Et puis il reste le principal, le principal de l’ignorance du droit, droit remplacé par un ordre moral de mes deux : le fait d’avoir des relations avec une prostituée est qualifié légalement d’infraction. La pauvre Bambi, qui s’était lamentablement vautrée en agitant le principe d’égalité pour le mariage pour tous, ressort de son tiroir à malices le principe de dignité. Mauvaise pioche : l’ordre moral, c’est bon pour la Corée du Nord, mais pas chez nous.

L’article 8 de la Convention Européenne de Sauvegarde des Droits de l’Homme protège le droit à l’autonomie personnelle, principe important qui sous-tend l’interprétation des garanties de l’article 8 (Pretty, 29 avril 2002). Ce droit implique le droit d’établir et entretenir des rapports avec d’autres êtres humains et le monde extérieur (Burghartz, 22 févreir 1994 ; Friedl, 31 janvier 1995), et ce y compris dans le domaine des relations sexuelles, qui est l’un des plus intimes de la sphère privée et est à ce titre protégé par cette disposition (Smith et Grady, 27 septembre 1999).

Le droit d’entretenir des relations sexuelles découle du droit de disposer de son corps, partie intégrante de la notion d’autonomie personnelle. A cet égard, « la faculté pour chacun de mener sa vie comme il l’entend peut également inclure la possibilité de s’adonner à des activités perçues comme étant d’une nature physiquement ou moralement dommageables ou dangereuses pour sa personne. En d’autres termes, la notion d’autonomie personnelle peut s’entendre au sens du droit d’opérer des choix concernant son propre corps » (Pretty). Cette analyse a été développée dans l’arrêt qui fait référence (K.A. ET A.D. c. Belgique, n° 42758/98 et 45558/99, 17 février 2005).

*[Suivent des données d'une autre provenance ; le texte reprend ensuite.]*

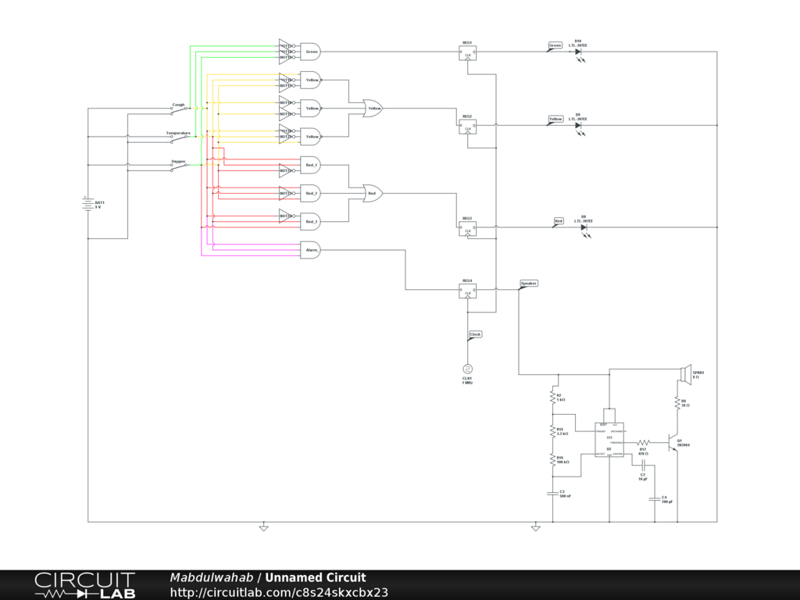
Task: Click the BAT1 9V battery symbol
Action: 88,203

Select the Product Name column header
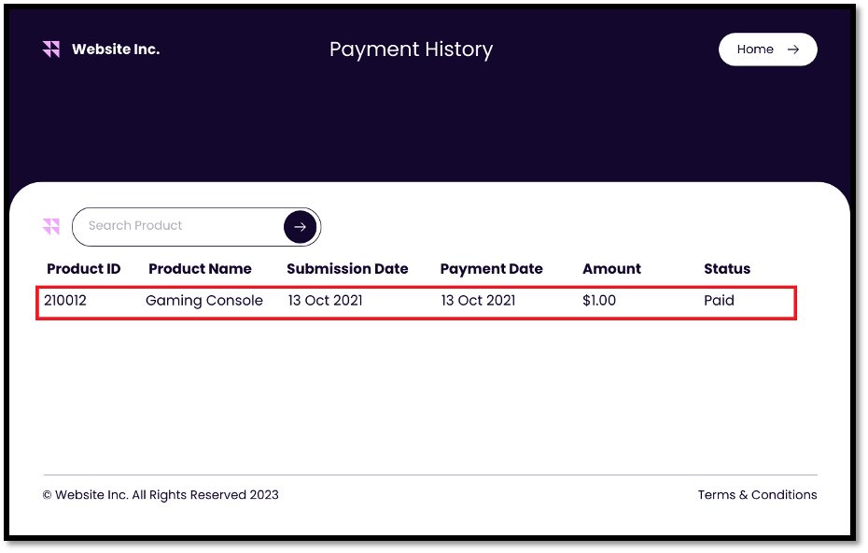[200, 269]
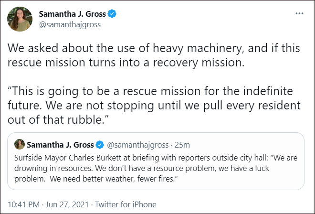This screenshot has height=214, width=315.
Task: Open the tweet's three-dot more options menu
Action: pyautogui.click(x=299, y=14)

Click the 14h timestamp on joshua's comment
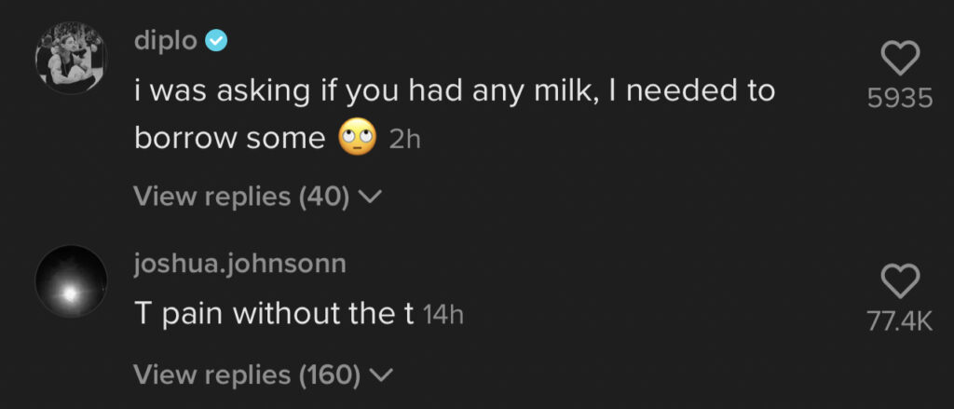tap(443, 316)
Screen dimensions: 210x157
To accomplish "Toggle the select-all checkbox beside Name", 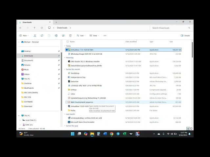I will click(x=68, y=42).
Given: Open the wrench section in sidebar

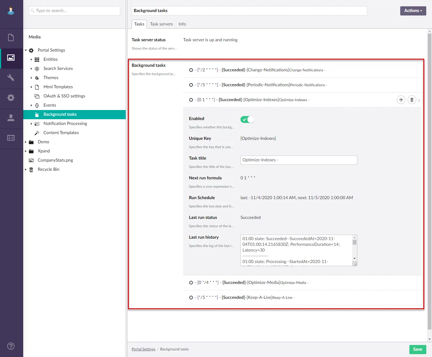Looking at the screenshot, I should pyautogui.click(x=11, y=78).
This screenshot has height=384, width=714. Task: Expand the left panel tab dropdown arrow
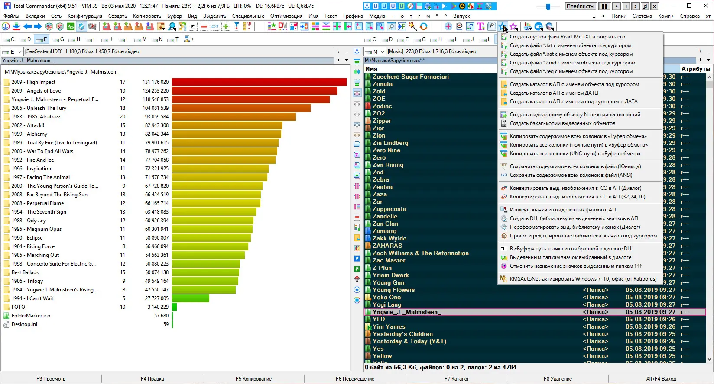click(346, 60)
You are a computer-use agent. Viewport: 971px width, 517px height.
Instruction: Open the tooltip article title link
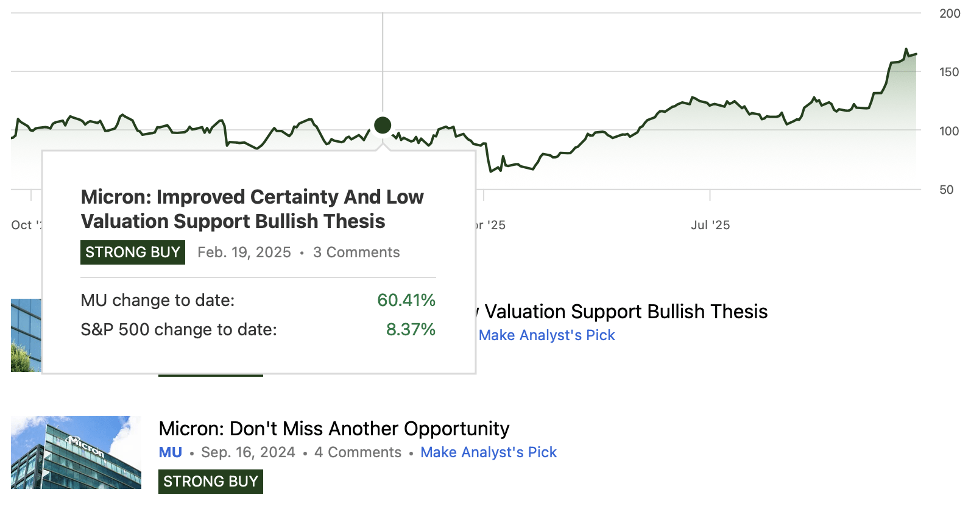(252, 209)

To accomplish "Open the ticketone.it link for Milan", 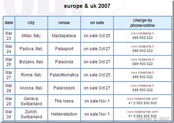I will [x=142, y=33].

Pour ceux qui savent actionner leur cerveau, cela signifie que la loi ne peut qualifier pénalement un comportement librement consenti.

Ah, j’entends déjà qu’on va m’invoquer la contrainte sociale et économique. Sauf que (1) la loi de Bambi ne qualifiant pas la prostitution, et reconnaissant la prostitution occasionnelle, toute relation avec un cadeau est exposée. Et sauf que (2), si la loi reconnait la contrainte sociale et économique comme un critère juridique permettant de contester des actes passés avec un consentement apparent, il faut prévoir, dans le contexte social actuel, de sacrés embouteillages devant les tribunaux…

Hier, il n’y avait que vingt députés, requis pour voter cette loi. En fait, il y en avait dix-neuf de trop. Un seul député pour voter la plus nulle des lois, c’eût été largement suffisant.